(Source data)
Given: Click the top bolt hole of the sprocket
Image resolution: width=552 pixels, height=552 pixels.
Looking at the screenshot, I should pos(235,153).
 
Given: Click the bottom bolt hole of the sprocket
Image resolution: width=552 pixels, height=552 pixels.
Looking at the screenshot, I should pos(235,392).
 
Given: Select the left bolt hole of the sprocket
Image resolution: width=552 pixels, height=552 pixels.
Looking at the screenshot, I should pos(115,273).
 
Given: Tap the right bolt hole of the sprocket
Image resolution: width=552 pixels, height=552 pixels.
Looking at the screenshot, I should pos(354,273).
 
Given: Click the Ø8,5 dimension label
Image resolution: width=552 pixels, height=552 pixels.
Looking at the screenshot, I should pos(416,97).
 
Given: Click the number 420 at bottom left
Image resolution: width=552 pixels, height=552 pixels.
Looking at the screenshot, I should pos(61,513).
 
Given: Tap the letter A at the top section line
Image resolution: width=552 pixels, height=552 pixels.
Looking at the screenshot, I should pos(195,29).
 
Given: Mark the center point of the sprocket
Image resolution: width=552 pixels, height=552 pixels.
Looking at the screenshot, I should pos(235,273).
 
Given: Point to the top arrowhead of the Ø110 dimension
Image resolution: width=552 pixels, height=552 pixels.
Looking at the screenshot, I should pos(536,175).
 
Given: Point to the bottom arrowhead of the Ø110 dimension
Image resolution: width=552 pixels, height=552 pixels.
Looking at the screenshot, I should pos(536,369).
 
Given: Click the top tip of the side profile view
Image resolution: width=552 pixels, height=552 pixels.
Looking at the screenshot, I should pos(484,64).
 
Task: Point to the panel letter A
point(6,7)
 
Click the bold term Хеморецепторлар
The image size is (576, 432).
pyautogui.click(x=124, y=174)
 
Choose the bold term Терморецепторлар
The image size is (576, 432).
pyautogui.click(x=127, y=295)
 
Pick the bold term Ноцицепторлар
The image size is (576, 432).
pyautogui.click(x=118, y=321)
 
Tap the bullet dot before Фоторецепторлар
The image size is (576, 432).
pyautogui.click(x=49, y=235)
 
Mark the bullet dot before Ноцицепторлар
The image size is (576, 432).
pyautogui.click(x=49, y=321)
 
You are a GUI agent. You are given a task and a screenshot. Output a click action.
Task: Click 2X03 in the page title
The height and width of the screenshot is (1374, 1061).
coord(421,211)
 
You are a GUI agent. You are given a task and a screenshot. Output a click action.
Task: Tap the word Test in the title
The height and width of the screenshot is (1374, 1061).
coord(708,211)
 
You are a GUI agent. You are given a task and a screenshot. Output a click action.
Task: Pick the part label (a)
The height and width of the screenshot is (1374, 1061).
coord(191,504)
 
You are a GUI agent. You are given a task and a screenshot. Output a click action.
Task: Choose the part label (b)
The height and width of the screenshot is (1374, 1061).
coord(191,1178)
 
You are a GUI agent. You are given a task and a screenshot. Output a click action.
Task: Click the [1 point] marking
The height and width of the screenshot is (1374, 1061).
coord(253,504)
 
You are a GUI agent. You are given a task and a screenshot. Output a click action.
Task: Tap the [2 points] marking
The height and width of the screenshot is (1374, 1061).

→ Task instructions
Rewrite all the lines above, switching each "sprocket" to "gear" and leaving everything else unchanged.

→ Task response
Given: Click the top bolt hole of the gear
Image resolution: width=552 pixels, height=552 pixels.
Looking at the screenshot, I should pos(235,153).
 
Given: Click the bottom bolt hole of the gear
Image resolution: width=552 pixels, height=552 pixels.
Looking at the screenshot, I should pos(235,392).
 
Given: Select the left bolt hole of the gear
Image resolution: width=552 pixels, height=552 pixels.
Looking at the screenshot, I should pos(115,273).
 
Given: Tap the right bolt hole of the gear
Image resolution: width=552 pixels, height=552 pixels.
Looking at the screenshot, I should pos(354,273).
 
Given: Click the Ø8,5 dimension label
Image resolution: width=552 pixels, height=552 pixels.
Looking at the screenshot, I should pos(416,97).
 
Given: Click the number 420 at bottom left
Image resolution: width=552 pixels, height=552 pixels.
Looking at the screenshot, I should pos(61,513).
 
Given: Tap the letter A at the top section line
Image resolution: width=552 pixels, height=552 pixels.
Looking at the screenshot, I should pos(195,29).
 
Given: Mark the center point of the gear
Image resolution: width=552 pixels, height=552 pixels.
Looking at the screenshot, I should pos(235,273).
 
Given: Point to the top arrowhead of the Ø110 dimension
Image resolution: width=552 pixels, height=552 pixels.
Looking at the screenshot, I should pos(536,175).
 
Given: Point to the bottom arrowhead of the Ø110 dimension
Image resolution: width=552 pixels, height=552 pixels.
Looking at the screenshot, I should pos(536,369).
 
Given: Click the top tip of the side profile view
Image resolution: width=552 pixels, height=552 pixels.
Looking at the screenshot, I should pos(484,64).
 
Task: Point to the panel letter A
point(6,7)
 
Click the bold term Хеморецепторлар
The image size is (576, 432).
pyautogui.click(x=124, y=174)
 
Choose the bold term Терморецепторлар
The image size is (576, 432).
pyautogui.click(x=127, y=295)
 
Pick the bold term Ноцицепторлар
The image size is (576, 432).
pyautogui.click(x=118, y=321)
 
Tap the bullet dot before Фоторецепторлар
The image size is (576, 432).
pyautogui.click(x=49, y=235)
 
Mark the bullet dot before Ноцицепторлар
The image size is (576, 432).
pyautogui.click(x=49, y=321)
 
You are a GUI agent. You are given a task and a screenshot. Output a click action.
Task: Click 2X03 in the page title
The height and width of the screenshot is (1374, 1061).
coord(421,211)
 
You are a GUI agent. You are given a task and a screenshot. Output a click action.
Task: Tap the word Test in the title
The height and width of the screenshot is (1374, 1061).
coord(708,211)
 
You are a GUI agent. You are given a task and a screenshot. Output a click action.
Task: Pick the part label (a)
The height and width of the screenshot is (1374, 1061).
coord(191,504)
 
You are a GUI agent. You are given a task and a screenshot. Output a click action.
Task: Choose the part label (b)
The height and width of the screenshot is (1374, 1061).
coord(191,1178)
 
You are a GUI agent. You are given a task and a screenshot. Output a click action.
Task: Click the [1 point] marking
The height and width of the screenshot is (1374, 1061).
coord(253,504)
 
You are a GUI agent. You are given a task and a screenshot. Output a click action.
Task: Tap the [2 points] marking
The height and width of the screenshot is (1374, 1061).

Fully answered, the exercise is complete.